Weiß jemand was man da machen kann, damit das nicht mehr auftritt, wenn ich dann neu starte, funktionierts wieder.


----------



## Geeeee (28. Jul 2010)

PermSize (und MaxPermSize) einstellen.
Hatte das Problem auch vor einiger Zeit beim Tomcat und mehreren Anwendungen, die immer wieder neu reingeladen wurden und dann auch zu o.g. Fehlern führten.


----------



## Generic1 (28. Jul 2010)

Könntest Du mir kurz schreiben, wo du das eingestellt hast.

Wenn man den Speicher erhöht dann dauerts halt länger, das der Fehler kommt, sehe ich das richtig so?


----------



## maki (28. Jul 2010)

Die Einstellungen machst du in der eclipse.ini wenn es um die IDE Einstellungen geht, oder in der Run Configuration wenn es nur um die JBoss Einstellungen geht.


----------



## bygones (28. Jul 2010)

Generic1 hat gesagt.:


> Könntest Du mir kurz schreiben, wo du das eingestellt hast.
> 
> Wenn man den Speicher erhöht dann dauerts halt länger, das der Fehler kommt, sehe ich das richtig so?

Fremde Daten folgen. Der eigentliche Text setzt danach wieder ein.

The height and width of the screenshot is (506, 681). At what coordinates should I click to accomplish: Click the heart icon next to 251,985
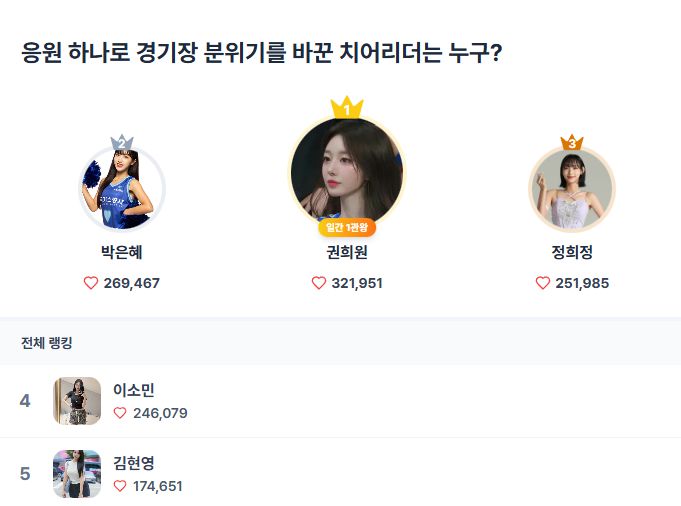[x=543, y=283]
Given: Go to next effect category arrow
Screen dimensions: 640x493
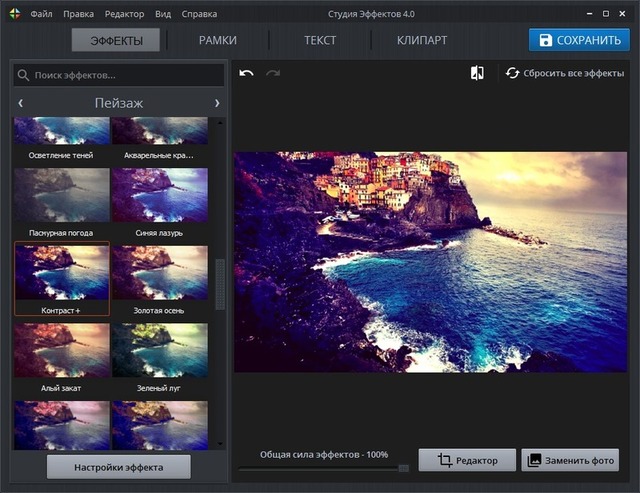Looking at the screenshot, I should point(217,103).
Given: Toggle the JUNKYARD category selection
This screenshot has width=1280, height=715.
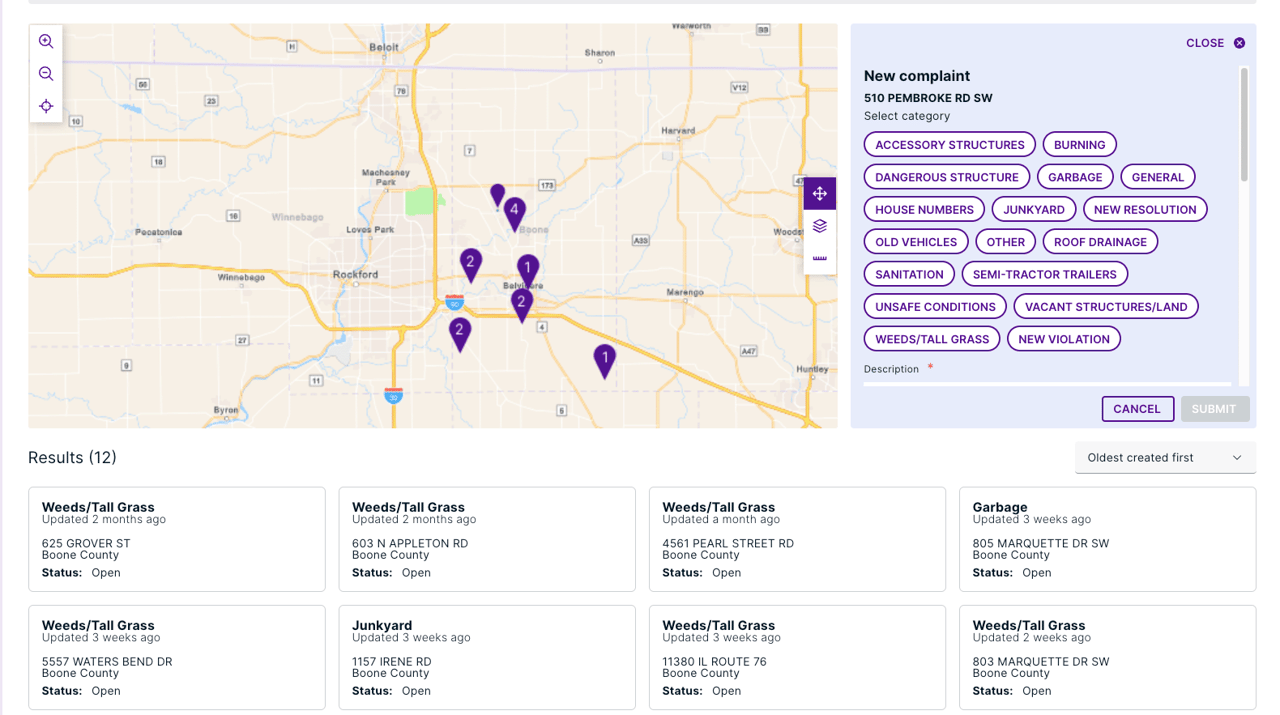Looking at the screenshot, I should pos(1034,208).
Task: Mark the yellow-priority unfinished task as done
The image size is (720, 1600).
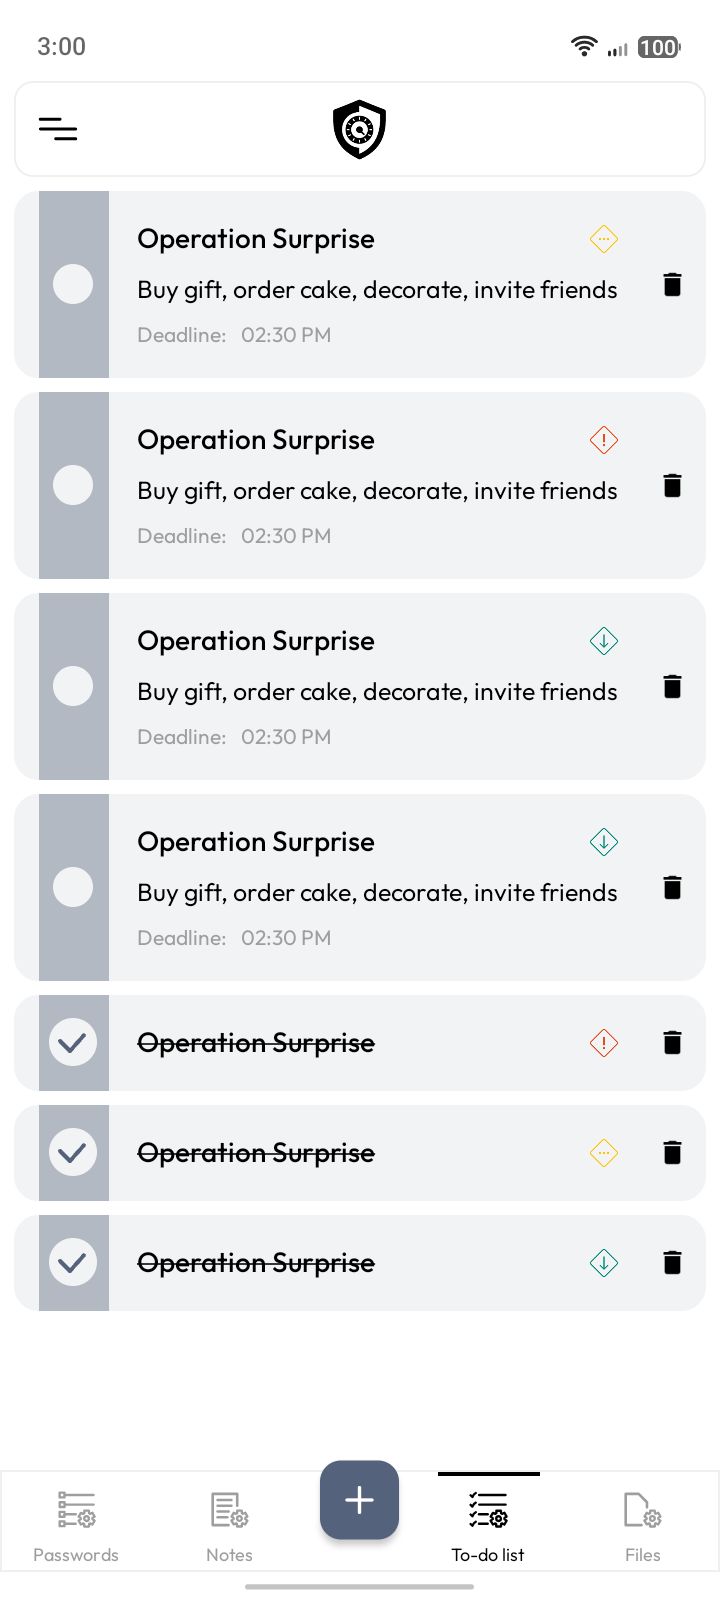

wenn du genug speicher eingestellst hast ist die dauer auch mal unendlich


----------



## Wildcard (28. Jul 2010)

maki hat gesagt.:


> Die Einstellungen machst du in der eclipse.ini wenn es um die IDE Einstellungen geht


Das ist eigentlich nur bei Oracle JRE 1.6.0_21 nötig und auch da nur bei älteren Builds (hatte damit zu tun das der Vendor Name der JRE von Sun auf Oracle geändert wurde).


----------



## gman (28. Jul 2010)

> Das ist eigentlich nur bei Oracle JRE 1.6.22 nötig und auch da nur bei älteren Builds (hatte damit zu tun das der Vendor Name der JRE von Sun auf Oracle geändert wurde).


Das hat nichts mit dem vom Threadstarter beschriebenen Fehler zu tun, den gibt es nämlich schon 
länger. 

@Threadstarter:

Hier findest du mehr Informationen warum der Fehler auftritt. Leider wird (mir) daraus nicht so ganz ersichtlich 
wie man das Problem richtig löst/umgeht.

Um das Problem abzumildern musst du die PermGenSpace-Größe in der RUN-Konfiguration hochdrehen.
Ich weiß jetzt nicht auswendig mit welchem Parameter, einfach mal nach "PermGenSpace" googeln.


----------



## Wildcard (28. Jul 2010)

gman hat gesagt.:


> Das hat nichts mit dem vom Threadstarter beschriebenen Fehler zu tun, den gibt es nämlich schon
> länger.


Siehe quote, die Antwort bezieht sich auf den Tipp mit der eclipse.ini


----------



## gman (29. Jul 2010)

Oh stimmt, hab ich übersehen.


----------